Fifty-two years after Rep.

Fifty-two years after Rep. John Lewis and fellow civil rights activists were beaten by a mob at a Greyhound station in Montgomery, Ala., Lewis finally received an apology.

Current Montgomery police chief Kevin Murphy offered Lewis an apology on Saturday at First Baptist Church for failing to protect the Freedom Riders in 1961—the first apology that Lewis has received, he said.

In an exclusive video obtained by The Rachel Maddow Show on Monday from the ceremony at First Baptist Church, Murphy is seen removing his badge from his coat and offering it to Lewis as a gesture of reconciliation.

"When you got off the bus in 1961, you didn't have a friend in the police department," Murphy said. "I want you to know that you have friends in the Montgomery Police Department—that we're for you, we're with you, we want to respect the law and adhere to the law, which is what you were trying to do all along. This symbol of authority, which used to be a symbol of oppression, needs to be a symbol of reconciliation."

Murphy added that Lewis and the Freedom Riders changed the world, that their actions made a difference to the city of Montgomery and to the country as a whole.

Lewis accepted the badge and has kept it in his pocket since. "It was very, very moving," Lewis told Martin Bashir on msnbc Monday afternoon. "I said, 'I'm not worthy to accept your badge. Do you have another one [to wear]?'"

Lewis described the moment on Saturday as powerfully symbolic. "I've been arrested and jailed many times, especially during the '60s—about 40 times—and never has a police officer offered to apologize. And when I started crying, I was crying tears of gratitude, and I guess that we had come to this point: even when I think about it today, for a young police officer—a young, white police officer; the chief in Montgomery, Alabama, who had not even been born 52 years ago when this all took place—to give me his badge, and he took it off of his lapel...I've been keeping it in my pocket all day."

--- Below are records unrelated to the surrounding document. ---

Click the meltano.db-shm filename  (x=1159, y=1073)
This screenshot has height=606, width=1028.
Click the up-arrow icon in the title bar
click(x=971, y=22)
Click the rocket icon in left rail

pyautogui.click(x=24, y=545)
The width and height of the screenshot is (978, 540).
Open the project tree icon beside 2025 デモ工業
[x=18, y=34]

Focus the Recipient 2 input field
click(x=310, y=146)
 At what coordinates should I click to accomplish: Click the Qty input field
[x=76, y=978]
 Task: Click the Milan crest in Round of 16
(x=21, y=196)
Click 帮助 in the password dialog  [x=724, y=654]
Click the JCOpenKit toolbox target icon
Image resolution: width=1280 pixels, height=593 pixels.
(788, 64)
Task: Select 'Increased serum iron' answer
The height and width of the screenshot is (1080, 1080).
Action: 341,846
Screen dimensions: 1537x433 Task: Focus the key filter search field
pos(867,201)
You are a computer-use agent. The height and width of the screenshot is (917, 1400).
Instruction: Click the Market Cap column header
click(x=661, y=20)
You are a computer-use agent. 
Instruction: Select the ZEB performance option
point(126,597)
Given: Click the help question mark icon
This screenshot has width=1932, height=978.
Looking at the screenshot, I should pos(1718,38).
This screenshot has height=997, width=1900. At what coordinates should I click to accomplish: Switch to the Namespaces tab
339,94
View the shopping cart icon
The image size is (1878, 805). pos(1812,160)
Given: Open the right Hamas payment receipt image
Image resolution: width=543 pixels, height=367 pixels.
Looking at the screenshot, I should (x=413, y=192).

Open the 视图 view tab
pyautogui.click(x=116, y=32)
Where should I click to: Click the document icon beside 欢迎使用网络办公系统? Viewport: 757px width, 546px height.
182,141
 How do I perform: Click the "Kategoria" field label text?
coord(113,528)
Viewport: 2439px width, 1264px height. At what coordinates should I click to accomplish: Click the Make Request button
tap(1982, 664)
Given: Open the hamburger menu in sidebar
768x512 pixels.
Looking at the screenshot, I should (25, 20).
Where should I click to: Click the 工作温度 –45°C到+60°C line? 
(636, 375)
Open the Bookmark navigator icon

Murphy spoke with Rachel Maddow Monday night and said that the decision to give his badge to Lewis and to apologize was an easy one. "A badge is an officer's symbol of trust," Murphy said. "He said he didn't think he was worthy to receive it, and I said he was more worthy than any man that I've ever met. That what he stood for has changed our city for the better, and I'm most indebted to him. The citizens of Montgomery are indebted to him for his acts of bravery and courage."

Murphy also spoke about the class he started at the Montgomery Police Department for officers to learn about the department's place in the civil rights movement and its history with race relations during the movement and in the decades that followed.

"It's a critical analysis of the Montgomery Police Department's role during the civil rights movement, and it's unflattering at times, some of the things that the police department did or didn't do," he said. "It's the police department's job to preserve life and property. They failed to do that that day [in 1961]."

He added that the class was aimed at younger officers, especially, to explain why there are still walls between the police department and the community.

"I think Montgomery, Alabama, and the United States needs to heal," Murphy said. "Segregation was a horrendous institution that scarred this country for many years. It scarred Montgomery. But it's a new day, and people are working together more now than they ever have in the history of our country, than in the history of our state, and certainly in the history of our city, and we need to continue to move forward."